(c) 1996, Willis Lamm, TrailBlazer Magazine
Many hunters use rifles with scopes and they may detect you or your horse's movement, but be too far away to hear your horse's distinctive footfalls. Particularly in dense vegetation it is a good idea to generate some non-prey like noise.
A cowbell worn by one of the horses in the group should distinguish you from game. (Just hope no one is hunting beef!) Cow bells will also discourage bear from messing with you and their sound carries farther than bear bells. Rhythm beads with good jingle bells or small cowbells are also useful if the bells are clear enough to be heard over background noise such as footfalls and snapping twigs.
If you don't have a bell, sing a song or call out loudly every few minutes or carry on a conversation with your comrades.
Rhythm Bead necklaces with
Stick to designated trails. Most hunters should be aware of them and would rather be off in the bush. If you are riding in an organized event, don't wander off course on your own. Hunters will be expecting riders to be where they belong... with the group!
Avoid thickly forested areas. If you cannot avoid them, be extra cautious.
If you hear rifle reports, be doubly cautious, noisy and visible!
Hunters tend to be less active at midday and during this time the light is generally best to facilitate recognition of your bright colors.
If you trailer into or pass by a trailhead which is full of pickup trucks with empty gun racks, consider going somewhere else if you can, especially if you don't have bright attire.
Check with a local hunting supply or hardware store to find out what hunting seasons are currently open, where hunters tend to be most active and where there are areas where hunters are not allowed.

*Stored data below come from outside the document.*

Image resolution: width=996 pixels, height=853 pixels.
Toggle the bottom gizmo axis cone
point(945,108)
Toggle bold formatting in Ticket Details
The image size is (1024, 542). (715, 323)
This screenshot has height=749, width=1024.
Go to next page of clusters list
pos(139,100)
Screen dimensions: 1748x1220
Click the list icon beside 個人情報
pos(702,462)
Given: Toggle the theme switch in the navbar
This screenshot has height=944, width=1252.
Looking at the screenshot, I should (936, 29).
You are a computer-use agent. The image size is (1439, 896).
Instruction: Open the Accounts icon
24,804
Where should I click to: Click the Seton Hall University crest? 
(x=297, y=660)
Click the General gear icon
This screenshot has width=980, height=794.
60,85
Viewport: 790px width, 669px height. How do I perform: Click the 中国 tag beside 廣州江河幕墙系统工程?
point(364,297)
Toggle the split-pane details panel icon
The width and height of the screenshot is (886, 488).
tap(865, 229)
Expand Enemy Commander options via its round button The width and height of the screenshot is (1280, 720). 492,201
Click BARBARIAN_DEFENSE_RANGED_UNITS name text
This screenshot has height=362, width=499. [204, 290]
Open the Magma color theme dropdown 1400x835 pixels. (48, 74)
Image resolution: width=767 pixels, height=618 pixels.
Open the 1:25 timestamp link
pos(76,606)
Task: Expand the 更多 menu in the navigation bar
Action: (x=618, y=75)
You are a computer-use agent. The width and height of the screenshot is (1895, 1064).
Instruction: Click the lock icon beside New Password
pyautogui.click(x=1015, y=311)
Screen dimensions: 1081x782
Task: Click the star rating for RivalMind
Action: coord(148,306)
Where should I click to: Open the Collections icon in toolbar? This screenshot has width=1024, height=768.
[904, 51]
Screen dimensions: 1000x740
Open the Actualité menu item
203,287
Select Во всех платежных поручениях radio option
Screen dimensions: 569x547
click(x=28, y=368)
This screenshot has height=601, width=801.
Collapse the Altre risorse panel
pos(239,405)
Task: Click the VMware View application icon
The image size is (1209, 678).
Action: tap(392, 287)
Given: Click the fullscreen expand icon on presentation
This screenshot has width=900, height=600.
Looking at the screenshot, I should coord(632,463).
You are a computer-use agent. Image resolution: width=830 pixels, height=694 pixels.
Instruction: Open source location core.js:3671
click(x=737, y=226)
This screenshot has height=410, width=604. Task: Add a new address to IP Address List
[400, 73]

Some locales prohibit hunting on Sundays and holidays. If this is true for your area, these may be the best riding days for you. Don't assume that no hunting is allowed until after you have checked.
When riding in a state or national park or forest, hunting information is usually available from the appropriate headquarters.
Don't forget that bullets don't stop at park boundaries and poachers don't care where they are, so even when riding in protected areas, still do your best not to look like a moving target!
Proper preparation for adventures in deep bush country should include a call or letter to the appropriate agency responsible for managing the land. Even a good state road map should indicate if the area in which you intend to ride is a local, state or federal park, forest or preserve. In addition to requesting the usual information, trail map, etc., inquire about local hunting activities and see if the person giving you this information will note popular hunting areas on the map for you. This information should help you plan the safest routes, estimate riding times, etc. long before you arrive and will help prevent your stalling out in getting your ride started while you debate these issues.
As you enter the region of your ride and it appears that hunters are busy in the area, find out which season is open and where hunters are active. (Duck season shouldn't pose as much of a problem as bear season.) Good sources of information include forestry headquarters, fire stations, police stations, hardware stores, farm suppliers and any businesses that appear to cater to hunters. If the people at one of these specific locations don't have accurate information, they should be able to point you toward someone who does.
If you are concerned about your visibility and pass a hardware store, farm supply or lumber yard, consider shopping and making a purchase. Useful items include orange flagging tape, reflective sticky tape (for your helmet), a reflective orange safety vest, a cow bell and a flashlight. While checking out inquire about local hunting regulations and where you are most likely to encounter hunters. You might also get some useful tips about some great places to ride!